Slashdot Mirror


Does the World Need Binary XML?

sebFlyte writes "One of XML's founders says 'If I were world dictator, I'd put a kibosh on binary XML' in this interesting look at what can be done to make XML better, faster and stronger."

18 of 481 comments (clear)

  1. The solution is clear... by LordOfYourPants · · Score: 3, Funny

    Use the Z-modem protocol between Information Superhighway routers to compress the plaintext.

  2. KISS by stratjakt · · Score: 5, Interesting

    On the face of it, compressing XML documents by using a different file format may seem like a reasonable way to address sluggish performance. But the very idea has many people -- including an XML pioneer within Sun -- worried that incompatible versions of XML will result.

    I agree with his point.

    What's wrong with just compressing the XML as it is with an open and easy-to-implement algorithm like gzip or bzip2?

    --
    I don't need no instructions to know how to rock!!!!
    1. Re:KISS by Ramses0 · · Score: 5, Informative

      On the surface that works, but it only solves a portion of the problem.

      Data => XML.

      XML == large (lots of verbose tags)

      XML == slow (have to parse it all [dom], or
      build big stacks [sax] to get at data)

      Solution:

      XML => .xml.gz

      You've solved (kindof) the large problem, but you still keep the slow problem.

      What they're suggesting is nothing more than:

      XML => .xml.gzxml

      Basically using a specialized compression schemes that understand the ordered structure of XML, tags, etc, and probably has some indexes to say "here's the locations of all the [blah] tags", attributes so you can just fseek() instead of having to do domwalking or stack-building. This is important for XML selectors (XQuery), and for "big iron" junk, it makes a lot of sense and can save a lot of processing power. Consider that Zip/Tar already do something similar by providing a file-list header as part of their specifications (wouldn't it suck to have completely to unzip a zip file when all you wanted was to be able to pull out a list of the filenames / sizes?)

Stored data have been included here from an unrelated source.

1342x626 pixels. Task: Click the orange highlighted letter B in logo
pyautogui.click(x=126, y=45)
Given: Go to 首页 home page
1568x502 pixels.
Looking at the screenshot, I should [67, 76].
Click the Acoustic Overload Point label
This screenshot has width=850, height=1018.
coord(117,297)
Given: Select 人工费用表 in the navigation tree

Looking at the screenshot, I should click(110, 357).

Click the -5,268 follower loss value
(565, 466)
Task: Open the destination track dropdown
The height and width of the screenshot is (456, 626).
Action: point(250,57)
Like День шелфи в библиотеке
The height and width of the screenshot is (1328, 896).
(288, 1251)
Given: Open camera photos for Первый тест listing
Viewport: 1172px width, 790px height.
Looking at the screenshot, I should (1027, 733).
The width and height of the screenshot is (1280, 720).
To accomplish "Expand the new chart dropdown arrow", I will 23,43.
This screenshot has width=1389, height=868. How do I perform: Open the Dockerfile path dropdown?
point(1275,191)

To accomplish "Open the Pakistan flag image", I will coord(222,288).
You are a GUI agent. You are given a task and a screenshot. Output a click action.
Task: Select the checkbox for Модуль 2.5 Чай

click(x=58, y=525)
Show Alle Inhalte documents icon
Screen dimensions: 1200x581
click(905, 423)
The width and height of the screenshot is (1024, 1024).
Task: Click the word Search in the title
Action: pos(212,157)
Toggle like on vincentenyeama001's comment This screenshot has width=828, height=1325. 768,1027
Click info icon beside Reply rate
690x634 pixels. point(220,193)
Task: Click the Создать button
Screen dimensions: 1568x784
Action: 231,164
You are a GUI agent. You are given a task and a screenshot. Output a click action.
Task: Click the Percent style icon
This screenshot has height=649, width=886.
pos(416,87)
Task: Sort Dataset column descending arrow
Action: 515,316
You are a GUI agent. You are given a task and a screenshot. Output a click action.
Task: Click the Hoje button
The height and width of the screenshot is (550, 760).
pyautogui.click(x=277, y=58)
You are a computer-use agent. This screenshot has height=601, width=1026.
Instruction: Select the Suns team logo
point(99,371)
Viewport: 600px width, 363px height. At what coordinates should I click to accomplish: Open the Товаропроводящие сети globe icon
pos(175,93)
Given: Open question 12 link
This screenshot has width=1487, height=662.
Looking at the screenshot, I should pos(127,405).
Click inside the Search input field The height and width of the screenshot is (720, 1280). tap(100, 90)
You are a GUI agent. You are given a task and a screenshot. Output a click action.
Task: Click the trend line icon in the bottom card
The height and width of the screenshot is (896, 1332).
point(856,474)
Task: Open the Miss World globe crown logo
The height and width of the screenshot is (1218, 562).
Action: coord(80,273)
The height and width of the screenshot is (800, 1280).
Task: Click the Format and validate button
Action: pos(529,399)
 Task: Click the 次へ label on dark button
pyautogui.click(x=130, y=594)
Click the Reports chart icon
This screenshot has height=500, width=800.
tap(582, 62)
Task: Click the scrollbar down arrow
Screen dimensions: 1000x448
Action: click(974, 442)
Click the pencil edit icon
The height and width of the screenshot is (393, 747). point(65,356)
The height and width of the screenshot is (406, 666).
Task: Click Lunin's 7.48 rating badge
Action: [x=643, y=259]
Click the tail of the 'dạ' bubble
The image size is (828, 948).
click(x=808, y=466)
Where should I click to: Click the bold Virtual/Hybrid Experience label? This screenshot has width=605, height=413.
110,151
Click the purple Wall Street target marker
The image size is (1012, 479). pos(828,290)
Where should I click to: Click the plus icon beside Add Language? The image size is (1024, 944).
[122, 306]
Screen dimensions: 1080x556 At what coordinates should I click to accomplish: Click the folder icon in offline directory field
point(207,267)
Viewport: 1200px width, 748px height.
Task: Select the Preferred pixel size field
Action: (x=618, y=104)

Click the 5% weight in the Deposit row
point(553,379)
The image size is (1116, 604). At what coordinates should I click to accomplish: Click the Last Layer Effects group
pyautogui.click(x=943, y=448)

      "Consumer"/Desktop applications already do compress XML (look at star-office as a great example, even JAR is just zipped up stuff which can include XML configs, etc). It's the stream-based data processors that really benefit from a standardized binary-transmission format for XML with some convenient indexes built in.

      That is all.

      --Robert

  3. Binary XML has been around a while... by PipianJ · · Score: 4, Informative

    Binary XML is nothing new, as I wager that many people here are already using it, albeit unknowingly.

    One of the earliest projects that has tried to make a binary XML (as far as I'm aware) was the EBML (Extensible Binary Meta-Language) which is used in the Matroska media container.

  4. Maybe this is like comparing assembly to C by Stevyn · · Score: 5, Insightful

    Programs written in assembly can run faster than programs written in C, but it's easier for someone to open a .c file and figure out what's going on.

    I'm sure when C came out, the argument was similar that the performance hit doesn't make up for the readability or cross compatibility. But as computers and network connections became faster, C becomes a more viable alternative.

  5. Re:For Starters by Omega1045 · · Score: 4, Interesting
    Why? Microsoft has done a fairly good job promoting XML and SOAP XML Web Services. As long as they stick to the standards (yes, I know) I see no reason to keep them out.

    IBM has actually tried to introduce some goofy stuff into the XML standards, like line breaks, etc, that should not be in a pure node-based system like XML. Why are not you picking on them in your comment?

    As far as SOAP and XML Web Services (standardized protocols for XML RPC transactions) Microsoft was way ahead of the pack. And I rather enjoy using their rich set of .NET XML classes to talk to our Unix servers. It helps my company interop.

    --

    Great ideas often receive violent opposition from mediocre minds. - Albert Einstein

  6. Re:For Starters by Soko · · Score: 3, Insightful

    Agreed.

    However, let me re-phrase the grandparent:

    "For starters, make sure Microsoft can't extend it to lock out compeditors in some way."

    Better?

    Soko

    --
    "Depression is merely anger without enthusiasm." - Anonymous
  7. Amen To That by American+AC+in+Paris · · Score: 5, Insightful
    XML, as originally designed, is deliciously straightforward. Data is encoded into discrete, easy-to-process chunks that any given XML parser can make sense of.

    XML, as implemented today, is often little more than a thin wrapper for huge gobs of proprietary-format data. Thus, any given XML parser can identify the contents as "a huge gob of proprietary data", but can't do a damned thing with it.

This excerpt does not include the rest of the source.